Problem description: In which lines of the data does the string "will" appear? Copy every one.

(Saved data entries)
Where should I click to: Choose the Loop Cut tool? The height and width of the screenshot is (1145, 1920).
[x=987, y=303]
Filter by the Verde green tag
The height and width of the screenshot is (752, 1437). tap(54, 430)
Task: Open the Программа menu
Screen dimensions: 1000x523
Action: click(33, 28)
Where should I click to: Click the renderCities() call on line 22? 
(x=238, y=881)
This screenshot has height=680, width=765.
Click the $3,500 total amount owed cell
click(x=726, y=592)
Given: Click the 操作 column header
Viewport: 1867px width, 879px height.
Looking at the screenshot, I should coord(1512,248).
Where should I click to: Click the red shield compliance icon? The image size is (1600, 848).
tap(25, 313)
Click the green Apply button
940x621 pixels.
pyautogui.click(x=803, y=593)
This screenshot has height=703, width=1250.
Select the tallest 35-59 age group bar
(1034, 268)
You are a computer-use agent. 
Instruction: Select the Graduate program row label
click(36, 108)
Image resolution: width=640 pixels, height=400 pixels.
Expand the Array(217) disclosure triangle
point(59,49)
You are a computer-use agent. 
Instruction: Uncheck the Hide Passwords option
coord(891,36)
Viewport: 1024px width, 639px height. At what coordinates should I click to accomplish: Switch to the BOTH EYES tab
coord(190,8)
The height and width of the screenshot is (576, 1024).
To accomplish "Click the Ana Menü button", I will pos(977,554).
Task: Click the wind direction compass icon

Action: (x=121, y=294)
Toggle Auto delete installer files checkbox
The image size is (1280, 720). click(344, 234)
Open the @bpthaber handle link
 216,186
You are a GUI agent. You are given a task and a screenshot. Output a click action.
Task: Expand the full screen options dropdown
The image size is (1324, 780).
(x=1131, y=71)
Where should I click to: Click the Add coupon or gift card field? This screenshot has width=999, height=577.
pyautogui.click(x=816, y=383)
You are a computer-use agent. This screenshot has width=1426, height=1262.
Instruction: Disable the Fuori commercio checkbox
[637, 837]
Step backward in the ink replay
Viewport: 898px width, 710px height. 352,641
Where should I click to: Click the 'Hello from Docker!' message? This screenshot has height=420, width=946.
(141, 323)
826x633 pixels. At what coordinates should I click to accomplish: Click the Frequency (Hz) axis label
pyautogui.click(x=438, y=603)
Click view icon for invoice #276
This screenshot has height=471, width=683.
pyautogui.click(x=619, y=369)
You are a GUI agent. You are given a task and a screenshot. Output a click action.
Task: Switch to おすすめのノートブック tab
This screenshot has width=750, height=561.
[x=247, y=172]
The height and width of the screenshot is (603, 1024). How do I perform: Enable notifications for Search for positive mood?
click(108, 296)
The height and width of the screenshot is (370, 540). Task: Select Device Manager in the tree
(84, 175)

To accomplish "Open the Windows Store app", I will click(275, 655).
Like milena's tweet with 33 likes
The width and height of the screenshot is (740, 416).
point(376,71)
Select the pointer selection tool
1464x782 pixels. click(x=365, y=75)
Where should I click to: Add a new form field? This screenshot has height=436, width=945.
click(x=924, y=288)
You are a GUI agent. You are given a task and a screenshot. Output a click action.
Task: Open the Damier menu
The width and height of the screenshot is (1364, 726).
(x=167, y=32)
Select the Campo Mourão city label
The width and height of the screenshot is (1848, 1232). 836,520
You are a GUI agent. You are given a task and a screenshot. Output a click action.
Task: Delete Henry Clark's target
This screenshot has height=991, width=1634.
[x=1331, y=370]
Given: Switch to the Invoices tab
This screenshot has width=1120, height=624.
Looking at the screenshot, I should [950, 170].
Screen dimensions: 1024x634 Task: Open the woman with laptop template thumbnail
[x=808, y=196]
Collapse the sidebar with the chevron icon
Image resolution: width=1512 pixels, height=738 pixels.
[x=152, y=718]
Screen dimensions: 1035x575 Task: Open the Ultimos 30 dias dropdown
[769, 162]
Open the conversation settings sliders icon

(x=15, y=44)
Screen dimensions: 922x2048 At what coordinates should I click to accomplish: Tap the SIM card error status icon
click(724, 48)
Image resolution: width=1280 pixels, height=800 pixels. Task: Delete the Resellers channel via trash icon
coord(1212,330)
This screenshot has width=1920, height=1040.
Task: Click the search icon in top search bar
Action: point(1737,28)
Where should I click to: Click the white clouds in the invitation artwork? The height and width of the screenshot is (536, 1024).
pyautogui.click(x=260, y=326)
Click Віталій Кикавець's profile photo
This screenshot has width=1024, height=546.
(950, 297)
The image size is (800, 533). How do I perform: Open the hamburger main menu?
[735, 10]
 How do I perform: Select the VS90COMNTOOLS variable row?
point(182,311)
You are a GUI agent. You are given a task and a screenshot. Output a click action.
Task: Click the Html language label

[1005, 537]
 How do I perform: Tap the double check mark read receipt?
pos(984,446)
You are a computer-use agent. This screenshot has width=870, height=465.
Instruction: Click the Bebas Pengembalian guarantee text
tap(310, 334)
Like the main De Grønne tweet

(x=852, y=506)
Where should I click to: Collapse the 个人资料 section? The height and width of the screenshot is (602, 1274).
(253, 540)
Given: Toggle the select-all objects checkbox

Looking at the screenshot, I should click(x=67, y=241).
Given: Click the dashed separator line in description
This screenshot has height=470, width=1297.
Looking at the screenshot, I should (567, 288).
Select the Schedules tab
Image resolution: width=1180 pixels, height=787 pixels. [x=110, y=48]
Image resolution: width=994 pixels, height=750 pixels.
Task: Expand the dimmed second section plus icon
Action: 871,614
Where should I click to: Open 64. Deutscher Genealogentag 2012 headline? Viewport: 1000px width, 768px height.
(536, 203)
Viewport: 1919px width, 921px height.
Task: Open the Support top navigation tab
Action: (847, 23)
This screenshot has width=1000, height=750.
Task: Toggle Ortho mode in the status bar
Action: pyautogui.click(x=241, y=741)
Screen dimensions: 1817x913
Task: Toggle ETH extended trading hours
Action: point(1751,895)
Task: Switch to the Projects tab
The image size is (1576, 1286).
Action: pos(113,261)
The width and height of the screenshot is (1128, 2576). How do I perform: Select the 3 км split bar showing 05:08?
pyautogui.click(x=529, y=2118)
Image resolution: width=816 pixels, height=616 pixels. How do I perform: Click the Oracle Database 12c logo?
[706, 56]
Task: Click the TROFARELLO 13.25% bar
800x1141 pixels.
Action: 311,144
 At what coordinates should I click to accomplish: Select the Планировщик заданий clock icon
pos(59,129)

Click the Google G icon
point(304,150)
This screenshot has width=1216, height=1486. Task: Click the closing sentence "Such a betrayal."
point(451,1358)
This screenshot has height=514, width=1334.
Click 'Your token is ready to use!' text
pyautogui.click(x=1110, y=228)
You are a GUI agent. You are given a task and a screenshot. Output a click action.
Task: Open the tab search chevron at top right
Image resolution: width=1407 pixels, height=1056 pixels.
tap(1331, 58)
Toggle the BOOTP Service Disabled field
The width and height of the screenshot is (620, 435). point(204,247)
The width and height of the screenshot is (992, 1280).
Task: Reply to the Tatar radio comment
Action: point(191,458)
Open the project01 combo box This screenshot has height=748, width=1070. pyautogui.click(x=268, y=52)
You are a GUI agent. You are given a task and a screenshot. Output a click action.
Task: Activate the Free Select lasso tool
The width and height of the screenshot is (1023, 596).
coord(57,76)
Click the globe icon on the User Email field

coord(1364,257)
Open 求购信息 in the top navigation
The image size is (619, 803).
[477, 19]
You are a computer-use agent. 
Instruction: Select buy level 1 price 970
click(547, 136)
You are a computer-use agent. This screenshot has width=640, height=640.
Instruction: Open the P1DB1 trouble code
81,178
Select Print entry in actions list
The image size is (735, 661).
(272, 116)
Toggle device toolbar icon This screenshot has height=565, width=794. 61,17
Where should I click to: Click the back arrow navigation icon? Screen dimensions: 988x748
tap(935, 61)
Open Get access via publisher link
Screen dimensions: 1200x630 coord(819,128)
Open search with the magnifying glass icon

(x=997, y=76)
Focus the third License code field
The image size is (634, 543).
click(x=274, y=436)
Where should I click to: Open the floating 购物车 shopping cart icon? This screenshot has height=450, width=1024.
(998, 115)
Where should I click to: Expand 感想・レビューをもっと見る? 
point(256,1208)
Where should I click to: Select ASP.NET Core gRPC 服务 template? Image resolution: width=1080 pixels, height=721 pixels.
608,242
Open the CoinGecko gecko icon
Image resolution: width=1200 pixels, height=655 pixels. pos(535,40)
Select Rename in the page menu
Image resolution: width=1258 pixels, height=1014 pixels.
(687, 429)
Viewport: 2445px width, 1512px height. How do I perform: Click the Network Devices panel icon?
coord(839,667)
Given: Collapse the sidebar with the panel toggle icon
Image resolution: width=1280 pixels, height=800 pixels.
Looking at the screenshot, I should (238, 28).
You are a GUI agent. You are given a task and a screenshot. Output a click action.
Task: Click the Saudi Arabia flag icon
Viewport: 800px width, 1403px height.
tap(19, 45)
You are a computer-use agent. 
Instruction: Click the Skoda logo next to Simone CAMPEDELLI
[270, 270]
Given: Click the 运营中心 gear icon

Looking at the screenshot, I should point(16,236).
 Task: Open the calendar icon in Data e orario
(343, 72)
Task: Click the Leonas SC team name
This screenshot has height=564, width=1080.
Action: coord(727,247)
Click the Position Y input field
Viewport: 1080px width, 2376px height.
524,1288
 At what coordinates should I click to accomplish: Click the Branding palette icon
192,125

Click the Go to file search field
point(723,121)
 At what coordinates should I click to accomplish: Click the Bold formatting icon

Your response:
To accomplish "Click the Ana Menü button", I will pos(977,554).
To accomplish "Open the Windows Store app", I will click(275, 655).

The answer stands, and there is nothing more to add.